**ABOUT THIS TASK:** Pick out each line of the records in which the word "computer" appears.
╭──
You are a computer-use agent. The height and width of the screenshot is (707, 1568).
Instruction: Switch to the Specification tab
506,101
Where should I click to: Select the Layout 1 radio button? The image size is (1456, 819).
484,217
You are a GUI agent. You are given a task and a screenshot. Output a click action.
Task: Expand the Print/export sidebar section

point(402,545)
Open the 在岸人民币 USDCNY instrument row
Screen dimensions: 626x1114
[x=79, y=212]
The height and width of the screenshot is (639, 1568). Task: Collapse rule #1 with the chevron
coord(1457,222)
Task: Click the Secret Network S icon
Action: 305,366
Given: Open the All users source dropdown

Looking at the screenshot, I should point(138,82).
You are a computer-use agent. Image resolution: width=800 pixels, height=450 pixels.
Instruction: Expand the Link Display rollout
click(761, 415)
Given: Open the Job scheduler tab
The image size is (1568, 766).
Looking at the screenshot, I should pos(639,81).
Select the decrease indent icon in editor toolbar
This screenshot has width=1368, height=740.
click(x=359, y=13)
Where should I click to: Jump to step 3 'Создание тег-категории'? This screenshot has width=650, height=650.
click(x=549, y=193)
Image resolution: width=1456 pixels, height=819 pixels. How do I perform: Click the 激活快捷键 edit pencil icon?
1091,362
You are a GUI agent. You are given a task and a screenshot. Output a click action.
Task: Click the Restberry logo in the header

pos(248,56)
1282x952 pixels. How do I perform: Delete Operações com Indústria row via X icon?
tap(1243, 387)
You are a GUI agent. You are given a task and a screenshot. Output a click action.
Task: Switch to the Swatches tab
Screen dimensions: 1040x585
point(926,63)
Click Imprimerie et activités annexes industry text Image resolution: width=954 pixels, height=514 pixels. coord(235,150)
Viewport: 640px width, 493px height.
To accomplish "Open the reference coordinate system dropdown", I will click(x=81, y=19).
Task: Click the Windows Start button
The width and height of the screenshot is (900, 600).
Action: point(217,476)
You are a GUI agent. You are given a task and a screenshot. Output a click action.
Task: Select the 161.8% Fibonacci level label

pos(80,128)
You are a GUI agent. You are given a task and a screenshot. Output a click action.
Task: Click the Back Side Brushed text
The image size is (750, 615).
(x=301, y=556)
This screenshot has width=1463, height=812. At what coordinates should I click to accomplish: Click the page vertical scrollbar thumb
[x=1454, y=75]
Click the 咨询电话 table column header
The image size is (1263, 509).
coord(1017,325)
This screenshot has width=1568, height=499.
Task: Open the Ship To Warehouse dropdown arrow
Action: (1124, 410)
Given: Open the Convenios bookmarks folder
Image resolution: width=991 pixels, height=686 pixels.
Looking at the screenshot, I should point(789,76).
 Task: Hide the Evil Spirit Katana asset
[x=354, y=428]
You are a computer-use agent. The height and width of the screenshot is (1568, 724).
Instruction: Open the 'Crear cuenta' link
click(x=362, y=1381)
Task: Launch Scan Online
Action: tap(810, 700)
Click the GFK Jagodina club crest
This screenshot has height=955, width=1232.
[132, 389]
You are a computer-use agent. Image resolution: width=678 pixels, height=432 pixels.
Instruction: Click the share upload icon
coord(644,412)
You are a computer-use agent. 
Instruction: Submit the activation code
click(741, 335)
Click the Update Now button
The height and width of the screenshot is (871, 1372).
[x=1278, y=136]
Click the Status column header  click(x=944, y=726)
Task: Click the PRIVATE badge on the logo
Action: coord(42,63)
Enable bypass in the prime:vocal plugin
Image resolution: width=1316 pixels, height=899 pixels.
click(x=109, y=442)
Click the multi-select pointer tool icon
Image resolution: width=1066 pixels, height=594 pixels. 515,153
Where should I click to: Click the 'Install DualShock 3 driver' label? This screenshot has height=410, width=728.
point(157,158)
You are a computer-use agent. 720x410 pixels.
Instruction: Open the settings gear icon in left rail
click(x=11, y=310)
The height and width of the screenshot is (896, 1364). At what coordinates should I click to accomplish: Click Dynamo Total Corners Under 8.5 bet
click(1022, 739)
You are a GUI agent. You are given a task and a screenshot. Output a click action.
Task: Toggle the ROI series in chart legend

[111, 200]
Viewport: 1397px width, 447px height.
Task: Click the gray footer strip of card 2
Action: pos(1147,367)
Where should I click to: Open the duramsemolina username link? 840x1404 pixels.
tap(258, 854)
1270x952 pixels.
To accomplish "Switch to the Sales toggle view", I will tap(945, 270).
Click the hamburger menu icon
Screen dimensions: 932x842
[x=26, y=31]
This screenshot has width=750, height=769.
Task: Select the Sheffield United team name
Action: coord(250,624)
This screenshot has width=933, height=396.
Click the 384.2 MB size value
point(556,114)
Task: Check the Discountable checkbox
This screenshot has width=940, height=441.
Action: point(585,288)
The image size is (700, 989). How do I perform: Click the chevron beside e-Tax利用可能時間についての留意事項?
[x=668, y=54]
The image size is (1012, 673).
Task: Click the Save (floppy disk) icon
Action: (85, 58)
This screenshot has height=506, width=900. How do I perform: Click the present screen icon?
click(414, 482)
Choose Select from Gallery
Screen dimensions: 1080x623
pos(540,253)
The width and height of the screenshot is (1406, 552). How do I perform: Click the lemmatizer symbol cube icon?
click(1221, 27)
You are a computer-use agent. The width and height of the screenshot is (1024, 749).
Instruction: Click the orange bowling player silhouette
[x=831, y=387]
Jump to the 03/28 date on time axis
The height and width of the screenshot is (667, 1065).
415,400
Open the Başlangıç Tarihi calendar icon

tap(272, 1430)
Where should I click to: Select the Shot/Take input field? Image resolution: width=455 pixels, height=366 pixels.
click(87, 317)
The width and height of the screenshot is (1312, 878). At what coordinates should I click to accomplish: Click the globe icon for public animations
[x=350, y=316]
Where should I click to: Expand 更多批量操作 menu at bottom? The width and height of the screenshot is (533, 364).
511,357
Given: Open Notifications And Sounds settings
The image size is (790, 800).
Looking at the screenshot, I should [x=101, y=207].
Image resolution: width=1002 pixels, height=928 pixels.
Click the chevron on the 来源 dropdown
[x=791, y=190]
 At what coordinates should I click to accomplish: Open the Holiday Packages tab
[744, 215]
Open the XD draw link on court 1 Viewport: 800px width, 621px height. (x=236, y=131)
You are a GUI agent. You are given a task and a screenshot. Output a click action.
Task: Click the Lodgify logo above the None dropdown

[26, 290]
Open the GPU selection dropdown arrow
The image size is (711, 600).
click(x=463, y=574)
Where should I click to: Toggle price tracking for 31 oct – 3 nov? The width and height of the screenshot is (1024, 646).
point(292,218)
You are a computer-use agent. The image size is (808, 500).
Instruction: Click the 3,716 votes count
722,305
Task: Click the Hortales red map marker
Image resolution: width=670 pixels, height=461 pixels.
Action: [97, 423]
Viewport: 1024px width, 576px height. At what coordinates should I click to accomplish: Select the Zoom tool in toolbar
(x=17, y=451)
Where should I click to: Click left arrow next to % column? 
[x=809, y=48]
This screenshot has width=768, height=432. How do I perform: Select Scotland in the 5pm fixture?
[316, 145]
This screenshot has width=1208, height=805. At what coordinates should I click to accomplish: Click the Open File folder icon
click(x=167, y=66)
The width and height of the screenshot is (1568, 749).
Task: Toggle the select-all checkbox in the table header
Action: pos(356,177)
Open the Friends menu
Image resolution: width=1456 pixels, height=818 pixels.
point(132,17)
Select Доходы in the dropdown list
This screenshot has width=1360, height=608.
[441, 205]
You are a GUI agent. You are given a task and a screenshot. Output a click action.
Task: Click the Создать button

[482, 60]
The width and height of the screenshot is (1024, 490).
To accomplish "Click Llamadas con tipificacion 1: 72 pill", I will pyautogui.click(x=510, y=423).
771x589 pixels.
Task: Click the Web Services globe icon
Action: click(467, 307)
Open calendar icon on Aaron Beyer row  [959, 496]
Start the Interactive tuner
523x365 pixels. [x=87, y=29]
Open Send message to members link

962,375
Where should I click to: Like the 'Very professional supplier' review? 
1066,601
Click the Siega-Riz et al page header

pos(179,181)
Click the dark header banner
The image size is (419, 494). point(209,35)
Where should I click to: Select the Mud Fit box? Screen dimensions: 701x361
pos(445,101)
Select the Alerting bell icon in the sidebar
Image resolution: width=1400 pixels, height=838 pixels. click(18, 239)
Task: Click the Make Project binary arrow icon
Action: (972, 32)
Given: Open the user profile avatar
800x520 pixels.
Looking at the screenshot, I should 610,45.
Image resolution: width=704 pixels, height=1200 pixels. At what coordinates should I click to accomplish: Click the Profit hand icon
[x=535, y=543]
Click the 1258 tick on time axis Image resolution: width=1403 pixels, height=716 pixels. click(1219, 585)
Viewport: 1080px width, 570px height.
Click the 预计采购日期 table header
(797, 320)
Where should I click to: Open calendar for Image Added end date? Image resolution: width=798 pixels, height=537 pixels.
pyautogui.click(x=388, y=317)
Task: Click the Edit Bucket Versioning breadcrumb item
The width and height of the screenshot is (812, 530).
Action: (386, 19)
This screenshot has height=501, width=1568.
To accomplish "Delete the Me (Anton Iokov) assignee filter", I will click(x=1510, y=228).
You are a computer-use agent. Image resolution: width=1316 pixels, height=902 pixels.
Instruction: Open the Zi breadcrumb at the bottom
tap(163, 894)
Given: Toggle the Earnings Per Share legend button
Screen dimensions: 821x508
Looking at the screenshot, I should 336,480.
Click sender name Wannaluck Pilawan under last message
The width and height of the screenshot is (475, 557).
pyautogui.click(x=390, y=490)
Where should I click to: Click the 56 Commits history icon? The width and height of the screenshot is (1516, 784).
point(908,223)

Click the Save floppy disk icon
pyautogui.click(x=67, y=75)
╰──
**ANSWER TO THE EXERCISE:**
You are a computer-use agent. The height and width of the screenshot is (707, 1568).
You are a computer-use agent. Image resolution: width=800 pixels, height=450 pixels.
You are a computer-use agent. The height and width of the screenshot is (1568, 724).
You are a computer-use agent. Image resolution: width=678 pixels, height=432 pixels.
You are a computer-use agent. 
You are a computer-use agent. 720x410 pixels.
You are a computer-use agent. The width and height of the screenshot is (1024, 749).
You are a computer-use agent. The image size is (808, 500).
You are a computer-use agent. Image resolution: width=1316 pixels, height=902 pixels.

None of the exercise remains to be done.